More than four fifths of this year's FDI inflows were to developed countries (table 1). Increased flows to these countries resulted mostly from cross-border mergers and acquisitions (M&As), as reported in UNCTAD's World Investment Report 2000 (for background, see TAD/INF/2855 & 2856 of 3 October). Western Europe continues to be the largest host region to FDI, receiving an estimated US$ 597 billion.
However, one megadeal - the US$-180 billion takeover of Mannesmann (Germany) by Vodafone AirTouch (United Kingdom) - accounts for a significant part of the flows. M&A sales activity in Germany is likely to be boosted even more by the abolition of taxes on the sales of cross-holdings among firms, starting in 2001. This year's FDI inflows to that country were at a record high, reaching almost a quarter of a trillion dollars and rivalling those to the United States (estimated at US$ 260 billion). But the United States remains the single largest target country in cross-border M&As, with sales of US firms to foreign investors exceeding US$ 300 billion this year. M&As include portfolio acquisitions, which are not included in calculations of FDI.

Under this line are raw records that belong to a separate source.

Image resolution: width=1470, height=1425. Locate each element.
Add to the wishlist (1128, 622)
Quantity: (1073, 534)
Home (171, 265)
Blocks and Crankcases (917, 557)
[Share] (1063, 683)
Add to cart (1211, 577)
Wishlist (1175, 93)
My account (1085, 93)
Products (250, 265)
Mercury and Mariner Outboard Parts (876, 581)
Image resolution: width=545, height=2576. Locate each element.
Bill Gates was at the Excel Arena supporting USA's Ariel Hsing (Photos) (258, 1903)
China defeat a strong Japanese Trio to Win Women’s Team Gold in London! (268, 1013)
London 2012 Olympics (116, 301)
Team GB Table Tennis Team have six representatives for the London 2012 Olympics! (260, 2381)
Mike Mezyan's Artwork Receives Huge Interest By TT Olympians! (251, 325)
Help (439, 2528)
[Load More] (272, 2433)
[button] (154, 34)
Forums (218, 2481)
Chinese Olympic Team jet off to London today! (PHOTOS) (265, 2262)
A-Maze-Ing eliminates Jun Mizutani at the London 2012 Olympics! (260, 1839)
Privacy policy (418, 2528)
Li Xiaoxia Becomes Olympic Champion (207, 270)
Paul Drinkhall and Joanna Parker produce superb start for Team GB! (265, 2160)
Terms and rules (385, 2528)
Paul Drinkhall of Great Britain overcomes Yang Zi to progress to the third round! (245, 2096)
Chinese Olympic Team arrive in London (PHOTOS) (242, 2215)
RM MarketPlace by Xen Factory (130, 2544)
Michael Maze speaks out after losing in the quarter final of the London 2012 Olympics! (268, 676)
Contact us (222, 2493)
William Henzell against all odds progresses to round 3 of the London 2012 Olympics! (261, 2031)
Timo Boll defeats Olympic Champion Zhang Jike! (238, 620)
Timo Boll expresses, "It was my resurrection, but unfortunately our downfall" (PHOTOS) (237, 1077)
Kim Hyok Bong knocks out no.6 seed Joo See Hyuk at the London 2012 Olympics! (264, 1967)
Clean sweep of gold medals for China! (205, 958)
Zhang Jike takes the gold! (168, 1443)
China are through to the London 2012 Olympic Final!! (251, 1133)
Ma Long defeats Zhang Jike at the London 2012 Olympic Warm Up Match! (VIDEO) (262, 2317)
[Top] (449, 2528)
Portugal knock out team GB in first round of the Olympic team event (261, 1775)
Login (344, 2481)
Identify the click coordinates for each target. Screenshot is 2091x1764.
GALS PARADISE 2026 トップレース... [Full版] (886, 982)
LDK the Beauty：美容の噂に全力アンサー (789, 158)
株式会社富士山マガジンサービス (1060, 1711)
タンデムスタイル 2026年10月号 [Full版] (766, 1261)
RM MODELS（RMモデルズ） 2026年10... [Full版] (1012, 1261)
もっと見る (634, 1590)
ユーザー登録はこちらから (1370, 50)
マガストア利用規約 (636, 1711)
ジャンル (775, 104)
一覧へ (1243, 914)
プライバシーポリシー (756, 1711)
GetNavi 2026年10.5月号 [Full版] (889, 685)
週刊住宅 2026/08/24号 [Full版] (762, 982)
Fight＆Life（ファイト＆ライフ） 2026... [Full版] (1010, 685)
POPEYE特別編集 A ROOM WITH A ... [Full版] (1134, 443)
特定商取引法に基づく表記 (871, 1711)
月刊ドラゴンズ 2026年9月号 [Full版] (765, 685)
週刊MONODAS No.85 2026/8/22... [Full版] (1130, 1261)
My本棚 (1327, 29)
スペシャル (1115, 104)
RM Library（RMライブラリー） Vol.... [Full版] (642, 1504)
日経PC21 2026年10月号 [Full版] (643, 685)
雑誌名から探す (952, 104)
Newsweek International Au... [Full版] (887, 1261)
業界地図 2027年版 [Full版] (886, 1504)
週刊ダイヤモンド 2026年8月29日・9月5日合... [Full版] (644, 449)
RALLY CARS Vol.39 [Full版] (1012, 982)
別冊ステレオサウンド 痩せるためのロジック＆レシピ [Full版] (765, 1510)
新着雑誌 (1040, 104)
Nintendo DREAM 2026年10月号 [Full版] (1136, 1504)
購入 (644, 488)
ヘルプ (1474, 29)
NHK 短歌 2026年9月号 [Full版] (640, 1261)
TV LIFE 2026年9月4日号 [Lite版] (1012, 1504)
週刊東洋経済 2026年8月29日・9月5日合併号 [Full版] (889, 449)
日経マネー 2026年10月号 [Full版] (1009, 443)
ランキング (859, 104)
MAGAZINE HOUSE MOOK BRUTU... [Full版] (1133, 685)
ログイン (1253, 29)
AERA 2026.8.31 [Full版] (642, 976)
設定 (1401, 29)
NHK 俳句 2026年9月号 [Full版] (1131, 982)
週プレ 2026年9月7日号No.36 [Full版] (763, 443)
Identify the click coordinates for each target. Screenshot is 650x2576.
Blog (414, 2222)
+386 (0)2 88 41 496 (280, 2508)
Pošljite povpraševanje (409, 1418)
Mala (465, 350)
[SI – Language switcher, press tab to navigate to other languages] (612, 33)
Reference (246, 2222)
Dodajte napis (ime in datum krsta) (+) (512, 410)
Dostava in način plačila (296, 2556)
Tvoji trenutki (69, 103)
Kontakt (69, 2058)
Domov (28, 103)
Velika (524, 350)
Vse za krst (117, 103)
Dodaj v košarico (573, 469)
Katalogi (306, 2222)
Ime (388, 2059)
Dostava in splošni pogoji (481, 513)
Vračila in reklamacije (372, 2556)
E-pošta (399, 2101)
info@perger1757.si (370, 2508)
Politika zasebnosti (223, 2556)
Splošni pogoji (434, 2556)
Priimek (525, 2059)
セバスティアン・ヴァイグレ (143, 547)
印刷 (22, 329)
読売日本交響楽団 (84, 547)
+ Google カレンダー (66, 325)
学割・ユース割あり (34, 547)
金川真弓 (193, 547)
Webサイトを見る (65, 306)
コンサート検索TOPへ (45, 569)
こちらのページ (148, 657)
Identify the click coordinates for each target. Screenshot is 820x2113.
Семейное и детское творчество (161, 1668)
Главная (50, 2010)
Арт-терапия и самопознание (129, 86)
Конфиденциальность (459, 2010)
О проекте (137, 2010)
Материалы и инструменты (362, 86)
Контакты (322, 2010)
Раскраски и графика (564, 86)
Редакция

Total FDI inflows to developing countries in 2000 (US$ 190 billion) remained at the same level as the previous year, but those countries' share in the world total fell to 17% (table 1). This decline has continued since 1997. The largest slump within that category in FDI flows this year was observed in Argentina (down by US$ 15 billion). Increases were recorded for Egypt and Tunisia in Africa; Mexico and Venezuela in Latin America; and Malaysia and Taiwan Province of China in Asia among others.
Flows to China and Brazil - respectively the first and second largest FDI recipients among developing countries - were largely unchanged. However, in anticipation of China's entry into the WTO, approved investments in China are already on the rise. West Asia is also likely to see sizeable FDI inflows, as both Iran and Jordan have already recorded increases this year. Africa continues to receive small amounts of FDI, although the totals were 10% higher than the previous year. Overall, Africa and Asia both gained in FDI flows, while flows to Latin America and the Caribbean declined.
As to Central and Eastern Europe, FDI flows are projected to reach US$ 30 billion this year, due to a combination of increased political stability, lower country risks and relatively high labour skills. Inflows are growing particularly to the Czech Republic, Hungary, Poland and the Russian Federation. European firms are expanding in this region, which is increasingly recognized as a competitive European production site; the expansion is also in response to the expected enlargement of the European Union to include some Eastern European countries. Privatization deals, along with generous tax incentives in some countries, have contributed to the region's FDI boost as well.